Santiago Sylvester

Que el mundo sea como es

 

 

 

La poesía de Santiago Sylvester aborda temas fundamentales desde una observación objetiva y precisa, expresando nuestra naturaleza  paradojal. Indaga en el mundo del pasado y del presente para poder encontrar aquello que es nuevo bajo el mismo cielo. Y aunque el antiguo adagio indica que no hay nada nuevo bajo el sol, Sylvester demuestra todo lo contrario, porque la novedad no está en el objeto en sí, sino en la forma de contemplar ese objeto, en las distintas posibilidades que ofrece la reflexión, la pregunta, las posibles respuestas, la conjetura.

En este universo poético, poesía es observación constante, reflexión sobre lo observado, desconfianza ante lo dado natural.
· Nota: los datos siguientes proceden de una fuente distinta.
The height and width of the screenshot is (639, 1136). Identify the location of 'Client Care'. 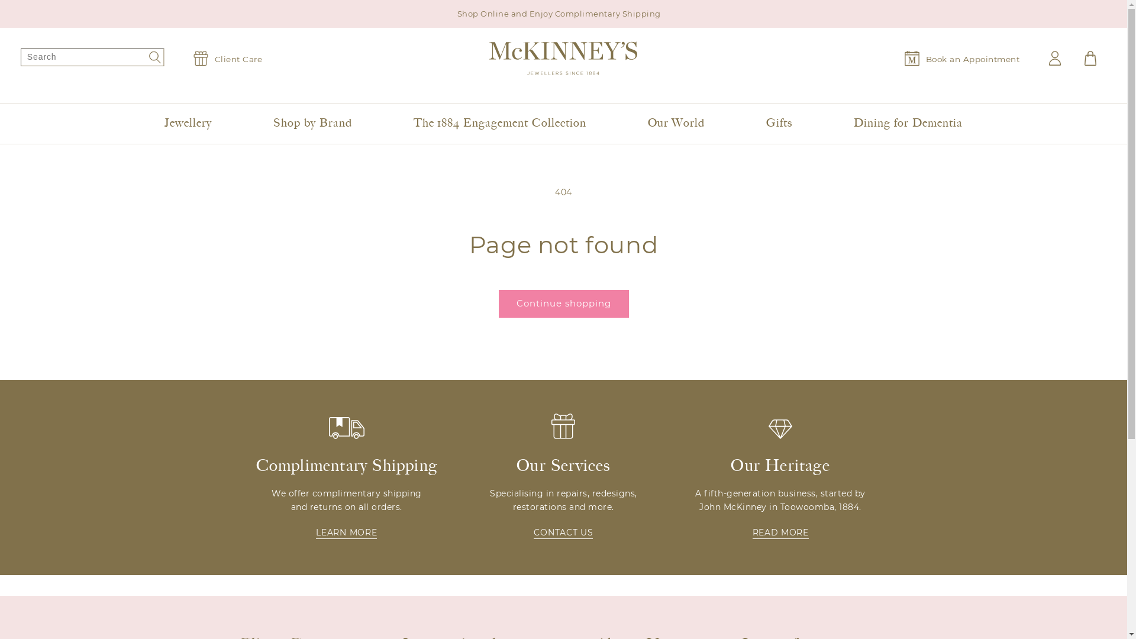
(227, 58).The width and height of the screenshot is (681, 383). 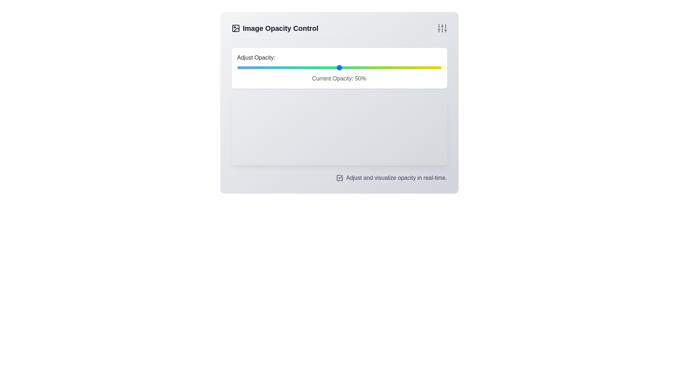 What do you see at coordinates (273, 68) in the screenshot?
I see `the opacity` at bounding box center [273, 68].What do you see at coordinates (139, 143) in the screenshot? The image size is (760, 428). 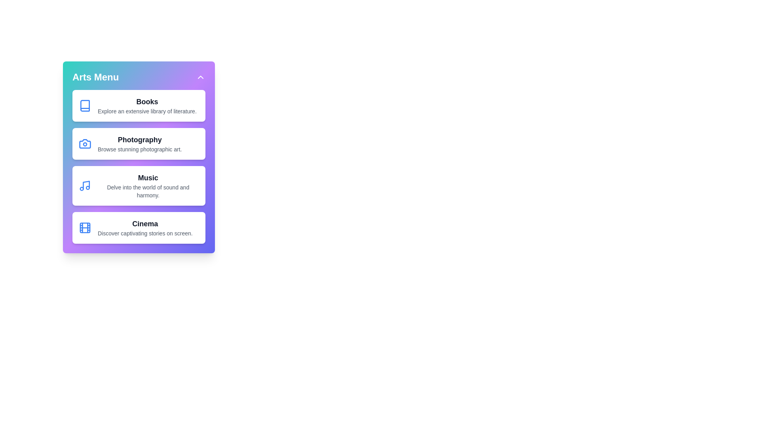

Con un lenguaje coloquial, austero y contundente, los enunciados brillan en su significado por la claridad del decir. En este mundo, conocer no es sólo ver, sino también analizar y presentir. Y en ese presentimiento está la certeza de lo que es. Allí surge la magia de la poesía.

He aquí once poemas de este gran poeta que es Santiago Sylvester, una voz sobresaliente en el panorama actual de la poesía en lengua hispana.

Enrique Solinas

 

 

 

 

LA RÓTULA

 

 

De la rótula conozco, sobre todo, la palabra rótula.

No sé qué sabe la rótula de mí, tal vez que hablo solo y duermo

de a pedazos,

pero ocurre que nos necesitamos, nos debemos favores, y eso

cuenta al hacer el inventario.

 

Ella es un énfasis entre vocales graves,

yo un peso arbitrario, propenso a caminar sin rumbo.

Ella viene del latín, de boca en boca,

yo vengo de Salta, de tropiezo en tropiezo.

Ella se incrusta como un acorde haciendo fuerza,

yo digo mi opinión: enfermedad sagrada que agradezco a

Heráclito.

 

Y aquí estamos los dos, sin saber el uno

casi nada del otro, pero ambos

capeando el temporal cuando lo premonitorio

habla de una dura década

que ya habrá comenzado,

y el dato de ese cálculo soy yo:

pieza llena de mañas

que ha llegado hasta aquí

gracias a la complicidad de lo que ignora.

 

 

 

 

EL TIEMPO cobra peaje a todo lo que ha nacido para durar.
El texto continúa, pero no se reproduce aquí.